> Text block:
# # # # # # #
Keith Rankin, trained as an economic historian, is a retired lecturer in Economics and Statistics. He lives in Auckland, New Zealand.

Much of our conflict in the world has been (at least at the time it was happening) framed as Good versus Evil, and with Good therefore having a moral imperative to prevail ‘at any cost’. Once upon a time – and in my lifetime – many of us regarded War as the greater evil, especially but not only Nuclear War. Alternatively, many saw Communism as the great Evil, and believed that if the Communists were not defeated in Vietnam then the ‘Commies’ would be all over the rest of us; it was the Domino Theory of Evil spreading across the planet. That domino trope is back, and the finger of the domino theorists is once again being pointed at Moscow; it’s just the Commie bit that’s missing, though there is a sense that Vladimir Putin might be a neo-Communist or a post-Communist.

(In the early 1970s, as domino presumptions were subsiding, two other contestants for the Evil prize became more prominent: Capitalism, and the rapidly growing awareness of what today might be called Ecocide; today’s version of ecocide is ‘climate change’. Further, in those 1970s’ times of Southeast Asian strife, we were becoming aware that the evils of War, Capitalism and Ecocide were not unrelated.)
# # # # # # #
> Short task A: In the Good versus Evil essay, where does Keith Rankin live?
> Short task B: List every force the Good versus Evil essay names as having been seen as the great Evil.
> Short task C: Write the next paragraph of the Good versus Evil essay.

> Provided material:
# # # # # # #
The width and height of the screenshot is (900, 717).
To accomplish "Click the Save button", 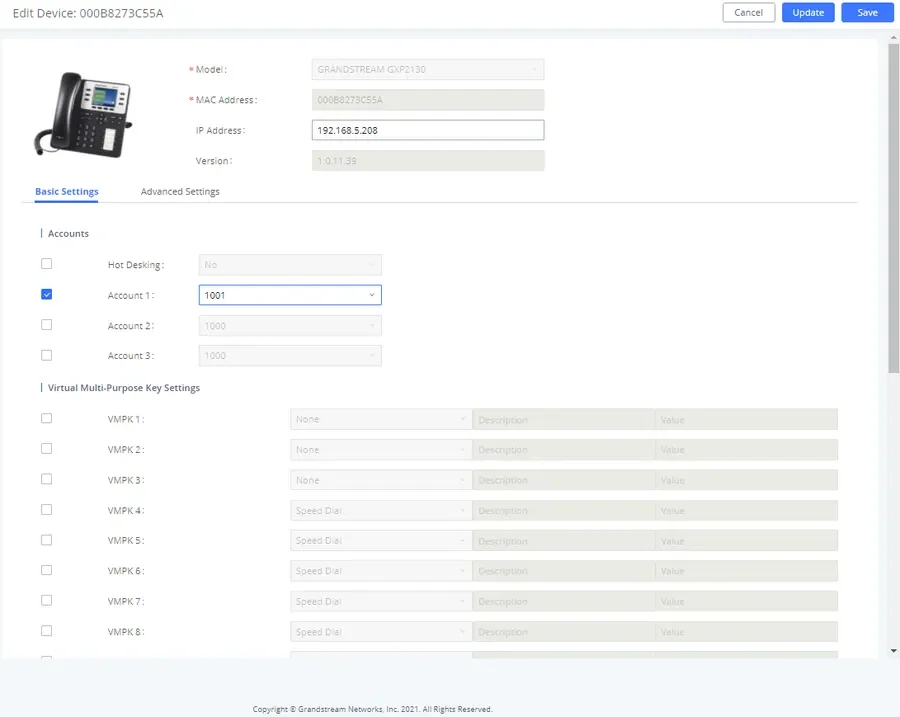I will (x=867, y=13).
# # # # # # #
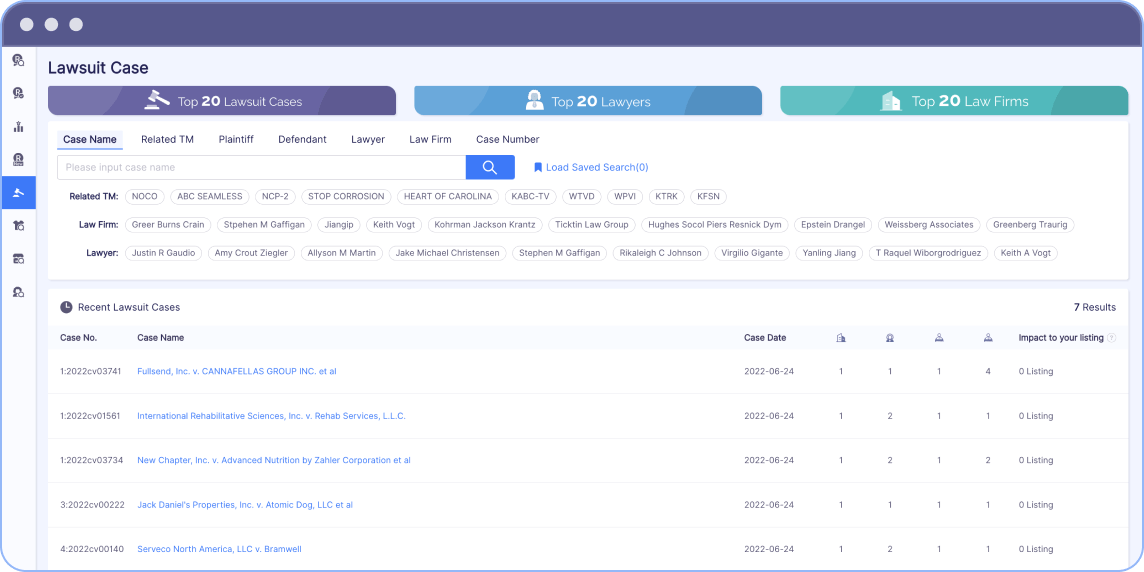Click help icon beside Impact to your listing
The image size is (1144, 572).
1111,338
# # # # # # #
> Reply A: Auckland, New Zealand.

> Reply B: War, Communism, Capitalism, Ecocide

> Reply C:
Chess as War

In professional chess, both Good (white) and Evil (black) are rational players. (I’ll stick with the racist colour trope; eg Jesus in white versus Darth Vader in black.) Professionals, presumed to be rational, know when they have ‘lost’ before the bitter end. And they sense a ‘draw’ long before a formal stalemate occurs.

Chess is an abstraction of war, with the pieces being the foot-soldiers and the elites. Almost no games of professional chess end in a checkmate or a formal stalemate. Chess players do not contest to the bitter end. The loser concedes well before the pieces are almost all removed; or the contestants agree to a draw before each side has only one or two pieces left. That’s rationality, knowing when you have lost and acting upon that knowledge to minimise losses.

In professional chess, the armies and the elites – winners, losers or drawers – bear no more costs than are necessary. Additional cost is gratuitous.

War is more complex than chess for three main reasons. There may be more than two sides to a conflict. There are degrees of success (ie not simply the formal capitulation of the opponent), and both (or all) sides should have born significant costs. Even a party which achieves some or all of its goals might have incurred costs which exceeded its gains.

Secondly, the range of outcomes is neither binary (win or lose) nor trinary (with a draw as a third possible outcome). In many actual wars, including the present wars contesting global media coverage, definition of success is conspicuously absent.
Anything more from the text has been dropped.